Even in Mexico, the Youngkins and their Mexican children work to stop abortion. They educate others on the humanity of unborn children with pro-life signs and literature. No matter where life is found, the Youngkins believe in embracing and loving it.

All of the children, it seems, have imbibed a lesson borrowed from Connie’s pro-life activism and her time in prison. ‘If we just give people a chance and just love them with God’s love, it’s amazing the change that can happen,’ she says.

Karina Irene visited Niños De La Promesa and reported on the incredible work the Youngkins are doing in Tijuana:

Just 20 minutes from where we drink our Starbucks and our children get hugs from us everyday, live hundreds of children who are used for crime, drugs and human trafficking.  The children here live in the most dangerous, crooked and desperate part of Tijuana.  At Ninos de la Promesa, the children get a chance at a real life with a future that holds something more than drugs or prostitution, which is for most the only path they will ever know. Today I met some of the sweetest kids.  From the huge smiles on their faces you would never dream of the horrible things that have been done to them or the terrible things they have witnessed.

Biola University regularly sends students down to help at the Youngkins’ orphanage. Named “Niños De La Promesa” (Children of the Promise), the orphanage allows children to be children and to live a peaceful, joy-filled life. The kids are exposed to the kind of things that all kids should be allowed to do – painting their nails, playing with dogs, blowing bubbles, and doing fun sports activities. They are also provided with an education and taught to give back to their community.
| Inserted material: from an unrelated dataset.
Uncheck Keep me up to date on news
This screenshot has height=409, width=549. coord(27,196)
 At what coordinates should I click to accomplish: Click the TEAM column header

3 times a week, the teenagers make burritos in the kitchen and re-visit their old neighborhood, passing out the food to homeless or desperate women and children.

A Biola sophomore, Jessica Airey, made the video below, which showcases a trip down to Niños De La Promesa.

Tyler and Connie Youngkin demonstrate the potential of any committed pro-lifer. When we commit ourselves to saving as many lives as possible, there is no telling where we will go or what we will be allowed to do. The important thing is being willing to answer the call. Lives are at risk all across our nation and around the world. Let us step up and say, “Here am I. Send me.”